Ils ou elles ont de l'hypertension, du diabète ou du cholestérol, mais l'ignorent ou ne veulent pas le savoir : ce sont pourtant des malades qui, s'ils ne sont pas pris en charge, risquent à plus ou moins long terme un infarctus ou un AVC, mettent en garde des spécialistes.

«Cinq facteurs ont une influence lourde» sur les risques cardiovasculaires, selon Xavier Girerd, cardiologue à la Pitié-Salpêtrière et vice-président de la Société française d'hypertension artérielle : tabac, hypertension, excès de cholestérol, diabète et obésité abdominale. Et certains cumulent !

On estime à 14 millions l'ensemble des personnes traitées pour hypertension (10,8 millions), cholestérol (7,9 millions) et/ou diabète (2,4 millions).

Selon le Comité français de lutte contre l'hypertension, seulement un peu plus de la moitié (55,4%) des hypertendus traités seraient effectivement contrôlés, c'est à dire avec une pression artérielle dans les normes. En outre il y aurait 4,2 millions d'hypertendus non dépistés ou non traités.

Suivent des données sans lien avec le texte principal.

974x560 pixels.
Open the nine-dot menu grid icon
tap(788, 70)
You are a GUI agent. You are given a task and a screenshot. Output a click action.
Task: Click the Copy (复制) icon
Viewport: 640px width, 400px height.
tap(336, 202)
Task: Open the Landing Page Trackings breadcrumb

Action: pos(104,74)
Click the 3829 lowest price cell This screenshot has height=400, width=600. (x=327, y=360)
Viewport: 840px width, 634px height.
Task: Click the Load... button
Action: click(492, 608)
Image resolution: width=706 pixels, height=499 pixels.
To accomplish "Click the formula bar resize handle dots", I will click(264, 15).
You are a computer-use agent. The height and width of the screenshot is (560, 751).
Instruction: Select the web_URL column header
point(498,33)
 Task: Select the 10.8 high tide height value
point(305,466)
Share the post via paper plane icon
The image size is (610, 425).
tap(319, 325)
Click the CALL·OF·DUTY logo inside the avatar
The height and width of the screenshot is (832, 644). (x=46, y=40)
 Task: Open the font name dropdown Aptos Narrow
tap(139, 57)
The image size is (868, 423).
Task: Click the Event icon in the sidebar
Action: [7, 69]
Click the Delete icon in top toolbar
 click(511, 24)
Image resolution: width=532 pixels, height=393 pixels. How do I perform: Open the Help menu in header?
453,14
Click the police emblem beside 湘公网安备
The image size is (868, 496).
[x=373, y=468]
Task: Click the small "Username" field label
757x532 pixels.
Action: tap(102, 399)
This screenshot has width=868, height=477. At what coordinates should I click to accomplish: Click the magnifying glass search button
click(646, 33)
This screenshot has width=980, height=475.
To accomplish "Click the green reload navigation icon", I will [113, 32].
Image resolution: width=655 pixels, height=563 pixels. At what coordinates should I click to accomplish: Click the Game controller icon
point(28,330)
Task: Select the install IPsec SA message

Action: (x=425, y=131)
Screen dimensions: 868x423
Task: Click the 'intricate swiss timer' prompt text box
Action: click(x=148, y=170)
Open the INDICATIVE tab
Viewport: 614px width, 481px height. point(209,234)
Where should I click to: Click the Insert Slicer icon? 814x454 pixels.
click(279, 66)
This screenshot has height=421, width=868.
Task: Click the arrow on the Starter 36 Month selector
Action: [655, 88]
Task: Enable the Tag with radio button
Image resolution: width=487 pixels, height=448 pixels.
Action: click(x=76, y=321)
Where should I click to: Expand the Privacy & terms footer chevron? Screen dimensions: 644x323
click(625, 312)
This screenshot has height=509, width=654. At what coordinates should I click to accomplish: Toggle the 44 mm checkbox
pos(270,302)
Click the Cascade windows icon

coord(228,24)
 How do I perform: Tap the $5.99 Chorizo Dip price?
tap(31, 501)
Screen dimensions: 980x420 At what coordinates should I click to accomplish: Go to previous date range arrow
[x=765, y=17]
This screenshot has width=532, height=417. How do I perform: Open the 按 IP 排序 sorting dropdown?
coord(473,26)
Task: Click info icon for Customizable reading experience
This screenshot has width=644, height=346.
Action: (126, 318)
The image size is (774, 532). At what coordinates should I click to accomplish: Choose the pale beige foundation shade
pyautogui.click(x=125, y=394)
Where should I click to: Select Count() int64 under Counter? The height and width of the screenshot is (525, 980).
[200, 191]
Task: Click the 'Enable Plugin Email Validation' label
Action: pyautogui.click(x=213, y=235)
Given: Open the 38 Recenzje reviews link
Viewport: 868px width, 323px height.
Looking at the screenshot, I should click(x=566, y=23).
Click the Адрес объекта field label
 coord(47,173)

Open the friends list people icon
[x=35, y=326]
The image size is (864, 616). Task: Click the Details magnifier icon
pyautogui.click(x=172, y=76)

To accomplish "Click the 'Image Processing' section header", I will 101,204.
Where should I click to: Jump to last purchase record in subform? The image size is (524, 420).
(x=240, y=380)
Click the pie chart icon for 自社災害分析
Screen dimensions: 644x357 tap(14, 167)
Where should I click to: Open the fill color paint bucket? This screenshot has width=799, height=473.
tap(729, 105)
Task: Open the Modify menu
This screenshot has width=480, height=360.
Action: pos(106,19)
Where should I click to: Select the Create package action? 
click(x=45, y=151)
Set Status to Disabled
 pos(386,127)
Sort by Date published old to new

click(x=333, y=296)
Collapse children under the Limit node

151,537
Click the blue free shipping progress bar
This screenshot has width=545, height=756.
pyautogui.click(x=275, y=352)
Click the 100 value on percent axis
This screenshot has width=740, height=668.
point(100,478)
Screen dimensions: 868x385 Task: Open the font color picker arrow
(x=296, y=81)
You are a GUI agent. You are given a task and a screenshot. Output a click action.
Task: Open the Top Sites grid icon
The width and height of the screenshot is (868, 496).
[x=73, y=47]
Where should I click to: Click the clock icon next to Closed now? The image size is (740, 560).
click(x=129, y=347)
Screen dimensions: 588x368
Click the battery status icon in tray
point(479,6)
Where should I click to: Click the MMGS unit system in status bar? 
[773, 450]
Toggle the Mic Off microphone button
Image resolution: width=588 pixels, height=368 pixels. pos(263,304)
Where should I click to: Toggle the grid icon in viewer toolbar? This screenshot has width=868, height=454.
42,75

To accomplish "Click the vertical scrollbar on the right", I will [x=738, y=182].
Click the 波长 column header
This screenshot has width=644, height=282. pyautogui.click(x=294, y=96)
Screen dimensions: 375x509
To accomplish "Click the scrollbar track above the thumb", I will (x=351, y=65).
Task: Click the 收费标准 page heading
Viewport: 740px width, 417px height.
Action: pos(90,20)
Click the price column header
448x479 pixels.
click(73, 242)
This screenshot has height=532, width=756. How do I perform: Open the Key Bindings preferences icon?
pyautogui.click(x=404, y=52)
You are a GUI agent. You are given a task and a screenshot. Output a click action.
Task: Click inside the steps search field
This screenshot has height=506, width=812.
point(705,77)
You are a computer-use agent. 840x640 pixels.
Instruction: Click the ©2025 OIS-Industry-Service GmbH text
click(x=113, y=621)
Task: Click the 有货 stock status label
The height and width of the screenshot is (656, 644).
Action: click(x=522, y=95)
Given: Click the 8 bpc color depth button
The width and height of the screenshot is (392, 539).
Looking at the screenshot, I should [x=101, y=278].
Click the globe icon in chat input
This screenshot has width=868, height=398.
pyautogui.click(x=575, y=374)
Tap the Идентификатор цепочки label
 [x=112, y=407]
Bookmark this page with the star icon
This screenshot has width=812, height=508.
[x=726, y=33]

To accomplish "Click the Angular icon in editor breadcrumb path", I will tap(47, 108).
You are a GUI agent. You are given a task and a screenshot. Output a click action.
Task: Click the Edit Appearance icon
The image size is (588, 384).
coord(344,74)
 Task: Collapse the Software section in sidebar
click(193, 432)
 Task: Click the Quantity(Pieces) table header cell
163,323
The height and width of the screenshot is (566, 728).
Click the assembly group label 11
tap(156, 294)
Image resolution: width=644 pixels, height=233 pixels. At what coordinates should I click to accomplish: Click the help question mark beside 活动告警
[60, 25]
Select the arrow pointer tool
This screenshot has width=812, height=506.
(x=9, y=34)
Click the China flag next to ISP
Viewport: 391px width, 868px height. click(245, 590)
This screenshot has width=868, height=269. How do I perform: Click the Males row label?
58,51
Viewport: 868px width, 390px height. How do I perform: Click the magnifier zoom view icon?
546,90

Pourquoi y a-t-il des patients à risques cardiovasculaires qui s'ignorent ou ne se traitent pas ?

«Il y a toujours un décalage entre le risque objectif et la perception que le patient aura de son propre risque», a indiqué Silla Consoli, psychiatre à l'hôpital européen Georges Pompidou, lors d'une rencontre avec La Presse organisée jeudi par le laboratoire Boehringer Ingelheim. Certains l'exagèrent, d'autres au contraire le minimisent, voire l'ignorent.

L'annonce d'une hypertension ou d'un diabète, avec à la clé la perspective d'un traitement à vie, peut bouleverser l'idée qu'un individu se faisait de son «invulnérabilité», a-t-il expliqué. C'est aussi un coup de canif à l'image qu'il offre aux autres. D'où des stratégies d'échappement pour se protéger : minimisation, banalisation, intellectualisation ou carrément déni.

La relation qui s'établit avec le médecin est primordiale. «Plus on fait peur à un patient dans le déni, plus on renforce le déni», a souligné le Pr Consoli. Pas question d'infantiliser, ni de juger, selon les spécialistes.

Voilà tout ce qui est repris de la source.